15784885Title: Afterparty

Author: Ann Redisch Stampler

Publisher: Simon Pulse

Publication Date: January 2014

Genre: Young Adult Fiction/Contemporary

Series or Stand Alone: Stand Alone

 

 

Synopsis can be found here.
I received this book from the publisher in exchange for an honest review.

 

Review:

Good Girl Emma is tired of being good. Enter  her new best friend Siobhan, who is anything but. As the girls grow closer and the stakes get higher and lies on top of lies rule their lives, can Emma tell the difference between lies and the truth? Can she find a way back to herself?

Brilliant. Really.

So much dark fun. Siobhan is great, greedy, crazy and dark. She’s the ultimate mean girl, the one who pushes your buttons, steals your boyfriend and cries to you at night. She’s the girl who spreads the rumors, lies to everyone and does bad things because she can. She’s the ultimate frenemy. I’ve known girls like her. I’ve been friends with girls like her. Bravo Ms. Stampler. Siobhan is every good girl’s nightmare, with a sweet smile and a calculated mind.

Emma is our ultimate good girl. Her father is super protective and while there were sweet, shining moments in their relationship, for the majority of the book I just wanted to slap him. You can’t keep a girl in a tower, locked away, Doctor.  Emma’s rebellion is like watching a train wreck- you can’t stop. Small white lies snowball into bigger, more hurtful ones. And time and time again, I had to put the book down because I was so mad at Emma. She had it. She had the power to stop all of it. To speak up and tell the truth. But she didn’t. Or couldn’t. Or wouldn’t.

Of course, I didn’t put it down for long. Maybe two minutes. Then I had to keep going to see what happened.

All of the characters are selfish and flawed, making heineously bad choices one right after the other. Dylan is no exception and though him and Emma are obviously being used as Siobhan’s pawns, they are in no way without blame. Still, I wanted them to find their way together. I rooted for them, I rooted for her. I even rooted for Siobhan. Because she’s the ultimate frenemy. She’s the girl who you love, who hugs you tightly so you don’t see the knife she’s about to slip into your back.
_ _ _
◆ Work to complete:
1. According to the review of Afterparty, which publisher released the book?
2. Continue the review of Afterparty, starting after its last sentence.
The listing comes from a separate source that has nothing to do with the review.
_ _ _
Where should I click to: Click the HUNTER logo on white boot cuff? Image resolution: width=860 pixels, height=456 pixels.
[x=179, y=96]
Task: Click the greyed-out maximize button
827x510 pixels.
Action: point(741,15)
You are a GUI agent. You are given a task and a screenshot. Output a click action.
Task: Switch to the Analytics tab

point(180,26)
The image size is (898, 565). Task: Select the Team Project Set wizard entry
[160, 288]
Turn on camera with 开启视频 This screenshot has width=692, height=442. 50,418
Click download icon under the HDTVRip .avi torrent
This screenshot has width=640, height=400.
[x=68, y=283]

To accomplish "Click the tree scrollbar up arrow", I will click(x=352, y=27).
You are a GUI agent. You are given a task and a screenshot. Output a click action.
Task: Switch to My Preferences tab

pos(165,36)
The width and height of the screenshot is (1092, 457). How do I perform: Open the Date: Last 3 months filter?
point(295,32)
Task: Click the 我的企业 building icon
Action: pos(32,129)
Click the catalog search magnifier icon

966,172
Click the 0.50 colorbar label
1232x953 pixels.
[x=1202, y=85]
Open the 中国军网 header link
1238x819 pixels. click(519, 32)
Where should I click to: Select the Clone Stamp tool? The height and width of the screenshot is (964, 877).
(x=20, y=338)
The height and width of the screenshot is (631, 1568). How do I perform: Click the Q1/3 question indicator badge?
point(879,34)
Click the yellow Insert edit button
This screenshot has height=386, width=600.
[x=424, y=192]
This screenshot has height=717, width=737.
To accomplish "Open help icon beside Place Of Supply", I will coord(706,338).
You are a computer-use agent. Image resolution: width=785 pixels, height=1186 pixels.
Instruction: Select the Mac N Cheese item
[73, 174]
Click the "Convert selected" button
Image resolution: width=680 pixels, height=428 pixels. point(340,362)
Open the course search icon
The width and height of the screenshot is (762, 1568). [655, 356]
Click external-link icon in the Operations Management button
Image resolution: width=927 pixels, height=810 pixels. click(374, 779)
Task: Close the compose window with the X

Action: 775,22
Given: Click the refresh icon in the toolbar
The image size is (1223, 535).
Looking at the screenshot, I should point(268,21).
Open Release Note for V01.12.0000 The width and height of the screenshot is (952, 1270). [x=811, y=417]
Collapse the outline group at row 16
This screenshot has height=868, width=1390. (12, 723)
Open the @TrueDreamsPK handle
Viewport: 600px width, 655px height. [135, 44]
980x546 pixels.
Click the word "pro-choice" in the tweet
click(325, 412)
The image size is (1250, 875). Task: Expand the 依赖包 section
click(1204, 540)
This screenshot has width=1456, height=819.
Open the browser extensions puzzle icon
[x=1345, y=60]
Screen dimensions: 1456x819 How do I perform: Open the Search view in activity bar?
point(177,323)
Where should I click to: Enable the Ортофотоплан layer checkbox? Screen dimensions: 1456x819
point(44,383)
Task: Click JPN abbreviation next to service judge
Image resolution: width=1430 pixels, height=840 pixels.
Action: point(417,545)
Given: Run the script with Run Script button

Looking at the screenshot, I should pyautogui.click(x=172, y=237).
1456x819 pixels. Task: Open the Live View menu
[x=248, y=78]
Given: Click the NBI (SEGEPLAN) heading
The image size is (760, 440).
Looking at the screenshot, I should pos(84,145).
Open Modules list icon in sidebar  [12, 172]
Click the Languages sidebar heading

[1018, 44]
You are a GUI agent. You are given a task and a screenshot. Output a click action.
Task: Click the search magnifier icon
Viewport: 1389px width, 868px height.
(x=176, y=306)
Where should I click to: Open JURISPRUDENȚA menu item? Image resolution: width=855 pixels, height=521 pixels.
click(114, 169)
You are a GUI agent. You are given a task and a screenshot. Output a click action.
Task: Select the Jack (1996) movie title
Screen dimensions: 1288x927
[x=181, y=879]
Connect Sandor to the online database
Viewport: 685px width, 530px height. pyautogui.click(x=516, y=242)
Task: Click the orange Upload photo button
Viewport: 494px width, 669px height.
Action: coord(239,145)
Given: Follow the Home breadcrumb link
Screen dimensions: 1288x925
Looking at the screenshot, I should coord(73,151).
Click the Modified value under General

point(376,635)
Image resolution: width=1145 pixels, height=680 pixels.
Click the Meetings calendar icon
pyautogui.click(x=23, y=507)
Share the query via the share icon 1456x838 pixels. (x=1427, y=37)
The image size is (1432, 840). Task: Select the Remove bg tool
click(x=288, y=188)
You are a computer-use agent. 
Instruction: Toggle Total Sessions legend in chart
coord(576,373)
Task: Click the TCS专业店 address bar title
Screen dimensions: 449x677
_ _ _
◆ Results by task:
1. Simon Pulse

2.
I loved this book. It’s a hand that catches you around the throat and squeezes tighter and tighter until you realize you can’t breathe. It’s a small snowball tumbling down a mountain, forming an avalanche.

Too good to pass up.

Rating 9 Ridiculously Awesome like Cookies and Ice Cream

 

 Interview with Ann Redisch Stampler!

annstampler_bio_photoMeet Ann Stampler!

Thanks for stopping by Ann!

 

 

 

 

What inspired you to become a writer?
I’ve wanted to be a writer essentially forever.  It just took me a while to find the courage of my convictions.  So I guess I’d have to say the inspiration was my parents’ love of books and stories, and my own early experiences with books.

So, since I also write for very young children, I can say without embarrassment or hesitation that I was inspired to become a writer by Thidwick the Big-Hearted Moose and The Green Fairy Book.

What was the last book you read? 
Mostly I read young adult novels and folklore, but you’ve caught me red-handed with an adult book, Jhumpa Lahiri’s The Namesake.  If you’re going to break down and read an adult book, it might as well be brilliant.  This was.

What sparked the idea for Afterparty?
A number of things I was thinking about that came together.  The idea of a complete outsider trying to fit into L.A. prep school.  An intense female friendship that was as mutually supportive as it was destructive.  Wanting to write about being in love for the first time and the surprise of experiencing lust for the first time.  The letter we received from our children’s school advising us not to let them attend after party.  The rumors circulating about past after parties.  The decadent underbelly of L.A. glamour as experienced by kids.  A newspaper story about a girl who fell from a Manhattan apartment window to her death after a night of hard partying, underage and with a fake ID, in the meat-packing district.

Siobhan is such a well crafted character, equal parts mean girl and best friend. What was the process in creating her?
Thank you so much!  I loved writing Siobhan.  I wanted her complexity and the contradictions of her character to make her real.  I didn’t want either Emma or Siobhan to feel contrived, but readers had to see why each one needed the other – why they both kept coming back for more for so long, and why they fit together so well.

This meant that even though Siobhan had some (cough, cough) unfortunate qualities, we had to see her lovable moments, too.

I’m fine with readers getting angry or frustrated with my characters.  My big thing is for readers to believe them.  And this is what was foremost in my mind as I was writing Siobhan through eyes.  What did Emma see when she looked at Siobhan?  As far over the top and dramatic as Siobhan got, was Emma seeing a real girl? A train-wreck of a girl, but a real one.

You write many different kinds of books. What is your favorite thing about writing YA?
Most of my picture books have been retellings of traditional folktales, so the most freeing thing about writing YA has been getting to make up my own stories and use thousands of words to tell them.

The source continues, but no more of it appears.